CP-KCS Combined Network MapSource: CP Rail Official Website


Merger Concerns

While we believe the CP-KCS merger will bring various opportunities to the table, it also carries potential pitfalls. Given the fact that CP Rail offered a premium to purchase KCS and subsequently raised its bid as the feud with CN Rail picked up, it exposes CP Rail to the risk of "overpaying" - not realizing the full synergetic potential it had originally set out to obtain and ultimately destroying shareholder value.

The timing of these synergies are also uncertain and may not materialize. Nonetheless, we are optimistic on the prospects of the combined company should the STB ultimately grant full acquisition approval.

Revenue Cyclicality

Most of CP Rail's revenues are generated from freight, which include commodities from industries that fluctuate with the market. When the economy does poorly, or any of these sectors struggle, CP Rail's financials could face strong headwinds in the near term.

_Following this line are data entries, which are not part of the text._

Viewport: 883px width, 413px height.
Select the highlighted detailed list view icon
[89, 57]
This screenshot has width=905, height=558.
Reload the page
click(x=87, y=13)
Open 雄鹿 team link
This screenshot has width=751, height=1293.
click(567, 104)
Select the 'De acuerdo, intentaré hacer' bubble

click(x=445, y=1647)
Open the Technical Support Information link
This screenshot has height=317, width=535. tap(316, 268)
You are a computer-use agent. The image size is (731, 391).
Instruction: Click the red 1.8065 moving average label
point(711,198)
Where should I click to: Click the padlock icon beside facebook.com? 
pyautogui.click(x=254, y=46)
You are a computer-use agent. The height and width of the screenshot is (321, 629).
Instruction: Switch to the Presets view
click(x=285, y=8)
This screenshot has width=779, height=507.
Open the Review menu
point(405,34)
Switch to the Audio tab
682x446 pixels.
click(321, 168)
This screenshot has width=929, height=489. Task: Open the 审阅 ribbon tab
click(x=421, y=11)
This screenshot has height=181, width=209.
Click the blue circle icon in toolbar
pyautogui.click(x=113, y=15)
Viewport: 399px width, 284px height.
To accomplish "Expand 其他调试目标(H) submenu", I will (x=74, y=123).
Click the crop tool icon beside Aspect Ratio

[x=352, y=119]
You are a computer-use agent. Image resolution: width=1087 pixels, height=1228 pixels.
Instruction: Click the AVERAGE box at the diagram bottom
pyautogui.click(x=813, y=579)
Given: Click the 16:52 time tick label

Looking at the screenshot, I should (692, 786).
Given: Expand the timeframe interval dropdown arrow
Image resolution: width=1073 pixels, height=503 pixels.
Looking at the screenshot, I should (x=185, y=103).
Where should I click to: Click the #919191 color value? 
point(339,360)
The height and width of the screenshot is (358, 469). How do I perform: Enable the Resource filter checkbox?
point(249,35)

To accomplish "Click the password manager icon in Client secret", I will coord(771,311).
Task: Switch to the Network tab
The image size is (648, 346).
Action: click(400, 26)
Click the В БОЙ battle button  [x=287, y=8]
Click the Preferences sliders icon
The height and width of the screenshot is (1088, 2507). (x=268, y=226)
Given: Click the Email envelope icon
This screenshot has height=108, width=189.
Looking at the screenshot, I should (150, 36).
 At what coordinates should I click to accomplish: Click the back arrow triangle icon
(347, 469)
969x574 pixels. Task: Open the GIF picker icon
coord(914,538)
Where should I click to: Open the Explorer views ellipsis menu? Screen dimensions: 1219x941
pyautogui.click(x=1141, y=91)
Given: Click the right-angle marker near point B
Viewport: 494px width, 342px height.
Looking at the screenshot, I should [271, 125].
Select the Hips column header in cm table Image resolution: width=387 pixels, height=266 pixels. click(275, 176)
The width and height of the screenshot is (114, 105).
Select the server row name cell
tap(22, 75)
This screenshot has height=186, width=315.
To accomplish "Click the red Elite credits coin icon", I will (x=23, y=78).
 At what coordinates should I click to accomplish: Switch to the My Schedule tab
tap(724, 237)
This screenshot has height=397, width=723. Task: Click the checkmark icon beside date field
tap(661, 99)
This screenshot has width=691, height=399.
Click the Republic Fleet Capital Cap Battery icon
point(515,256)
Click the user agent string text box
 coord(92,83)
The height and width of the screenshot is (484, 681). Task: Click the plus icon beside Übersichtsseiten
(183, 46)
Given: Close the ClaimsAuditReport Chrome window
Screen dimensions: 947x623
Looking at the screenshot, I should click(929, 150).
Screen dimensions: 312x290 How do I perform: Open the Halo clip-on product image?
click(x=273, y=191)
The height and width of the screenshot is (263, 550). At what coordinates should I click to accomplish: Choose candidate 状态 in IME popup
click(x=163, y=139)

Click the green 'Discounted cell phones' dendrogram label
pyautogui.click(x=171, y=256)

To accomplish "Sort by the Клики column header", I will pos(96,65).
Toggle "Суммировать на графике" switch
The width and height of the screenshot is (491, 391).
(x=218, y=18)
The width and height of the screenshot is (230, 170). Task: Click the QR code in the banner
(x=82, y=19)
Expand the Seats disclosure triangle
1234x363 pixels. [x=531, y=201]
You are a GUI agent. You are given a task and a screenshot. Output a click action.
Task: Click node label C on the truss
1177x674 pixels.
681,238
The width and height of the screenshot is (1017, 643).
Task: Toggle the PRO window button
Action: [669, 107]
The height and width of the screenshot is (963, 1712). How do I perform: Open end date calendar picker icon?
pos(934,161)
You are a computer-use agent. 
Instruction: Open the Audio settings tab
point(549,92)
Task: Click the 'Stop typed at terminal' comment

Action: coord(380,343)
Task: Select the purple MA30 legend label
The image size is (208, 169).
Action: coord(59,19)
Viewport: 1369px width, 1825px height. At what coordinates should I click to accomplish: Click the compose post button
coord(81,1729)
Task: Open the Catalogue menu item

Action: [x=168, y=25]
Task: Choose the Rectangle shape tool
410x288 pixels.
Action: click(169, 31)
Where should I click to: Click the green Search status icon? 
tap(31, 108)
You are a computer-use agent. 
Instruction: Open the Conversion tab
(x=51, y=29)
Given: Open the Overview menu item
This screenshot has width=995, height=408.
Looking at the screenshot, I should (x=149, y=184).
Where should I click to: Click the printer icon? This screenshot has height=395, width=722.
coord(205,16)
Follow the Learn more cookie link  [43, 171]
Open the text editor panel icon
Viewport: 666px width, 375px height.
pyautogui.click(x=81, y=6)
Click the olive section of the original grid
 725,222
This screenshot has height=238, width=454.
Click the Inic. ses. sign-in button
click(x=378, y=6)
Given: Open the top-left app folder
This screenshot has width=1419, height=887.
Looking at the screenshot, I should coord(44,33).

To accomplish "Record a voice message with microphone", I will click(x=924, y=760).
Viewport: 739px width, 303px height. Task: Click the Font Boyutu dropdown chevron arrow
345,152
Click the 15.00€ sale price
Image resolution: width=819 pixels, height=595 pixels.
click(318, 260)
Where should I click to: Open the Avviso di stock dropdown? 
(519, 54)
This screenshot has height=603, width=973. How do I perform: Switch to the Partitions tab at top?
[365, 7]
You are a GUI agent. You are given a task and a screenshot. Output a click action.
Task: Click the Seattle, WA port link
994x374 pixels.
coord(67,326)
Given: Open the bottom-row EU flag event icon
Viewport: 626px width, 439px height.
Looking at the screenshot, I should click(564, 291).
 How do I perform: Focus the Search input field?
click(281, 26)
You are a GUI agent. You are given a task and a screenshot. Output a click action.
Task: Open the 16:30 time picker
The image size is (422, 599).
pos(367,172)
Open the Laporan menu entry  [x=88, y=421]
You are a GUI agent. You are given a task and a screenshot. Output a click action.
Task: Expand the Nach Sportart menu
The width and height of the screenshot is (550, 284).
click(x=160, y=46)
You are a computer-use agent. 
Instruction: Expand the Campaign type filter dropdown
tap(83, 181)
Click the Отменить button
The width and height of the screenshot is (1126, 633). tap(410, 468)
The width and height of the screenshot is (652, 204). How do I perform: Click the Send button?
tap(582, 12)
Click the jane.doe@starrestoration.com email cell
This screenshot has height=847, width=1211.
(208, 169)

CP Rail's heavy exposure to grain can also result in near-term performance weakness compared to peers. Western Canada is facing poor growing conditions. Low crop yields may mean that CP Rail will have substantially less product to ship, hurting the top and bottom line to a potentially large extent.


Since CP Rail carries freight for chemical and energy, it exposes CP to legal liability if any of the hazardous material leaks or spills and harms the immediate environment.

In addition, Joe Biden's recent executive order issued to the STB to examine rail competition may set a new precedent in the market that puts consolidation further out of favour and hurts profitability for the railroads, including CP Rail.